Ambassador of Bangladesh to Indonesia
- In office 29 May 1972 – 14 June 1975
- Preceded by: Position created
- Succeeded by: A. H. S. Ataul Karim

Ambassador of Pakistan to the Philippines
- In office 1971–1971

High Commissioner of Pakistan to Kenya
- In office 1963–1966
- Preceded by: Abdul Ghayur
- Succeeded by: Raziur Rahman Noore

Chief Whip of the East Pakistan Provincial Assembly
- In office 1962–1965

Personal details
- Born: 16 November 1921
- Died: 25 January 1997 (aged 75) Seattle, Washington, United States
- Party: Muslim League
- Children: Morshed Ali Khan Panni; Wajid Ali Khan Panni;
- Parent: Masud Ali Khan Panni (father);
- Relatives: Wajed Ali Khan Panni (grandfather); Abdul Halim Ghaznavi (grandfather); Bayazeed Khan Panni (cousin);

= Khurram Khan Panni =

Bengali politician (1921-1997)

Khurram Khan Panni (16 November 1921 – 25 January 1997) was the Chief Whip of the East Pakistan Provincial Assembly.

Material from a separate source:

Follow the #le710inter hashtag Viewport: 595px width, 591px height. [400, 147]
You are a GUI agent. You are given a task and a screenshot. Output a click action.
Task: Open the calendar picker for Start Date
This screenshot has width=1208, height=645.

He served as an ambassador of Pakistan to Argentina, Philippines, and Kenya, and as the first ambassador of the newly independent Bangladesh to Indonesia.

== Background and education ==
Khurram Khan Panni was born on 16 November 1921 to Masud Ali Khan Panni. His grandfather, Wajed Ali Khan Panni, was the zamindar of Karatia from the present day Tangail District region of Bangladesh. The family descended from a Pashtuns belonging to the Panni tribe, who had migrated from Afghanistan to Bengal in the 16th century. His maternal grandfather was Abdul Halim Ghaznavi, for whom he worked as a private secretary.

Panni studied at St. Paul's School, Darjeeling, St. Xavier's Collegiate School, and Presidency College, Kolkata.

== Career ==
Panni was elected to Bengal Legislative Assembly in 1946 but was unseated as he was underage, below 25. Later he contested in the January 1948 by-election from Tangail against Abdul Hamid Khan Bhasani but his nomination was terminated as he hid his real age from the authority.

Panni contested the April 1949 election from the same area as a Muslim League candidate against former Muslim League politician Shamsul Huq. On 26 April 1949, he lost the election to Huq for representing Nagarpur, Mirzapur and Basail.

In 1954, Panni lost the election to Sheikh Mujibur Rahman, candidate of the United Front.

In 1962, Panni was elected to the East Pakistan Provincial Assembly and went on to become whip of the ruling party.

In 1963, Panni was appointed the High Commissioner of Pakistan to Kenya.

During Bangladesh Liberation War, Panni served as the ambassador of Pakistan to the Philippines in 1971. He declared allegiance to Bangladesh during the war along with two other Bengali Pakistan ambassadors, Abdul Momin and Abul Fateh.

In 1974, Panni was appointed the ambassador of Bangladesh to Indonesia. He retired in 1975 and moved to Seattle, Washington, United States.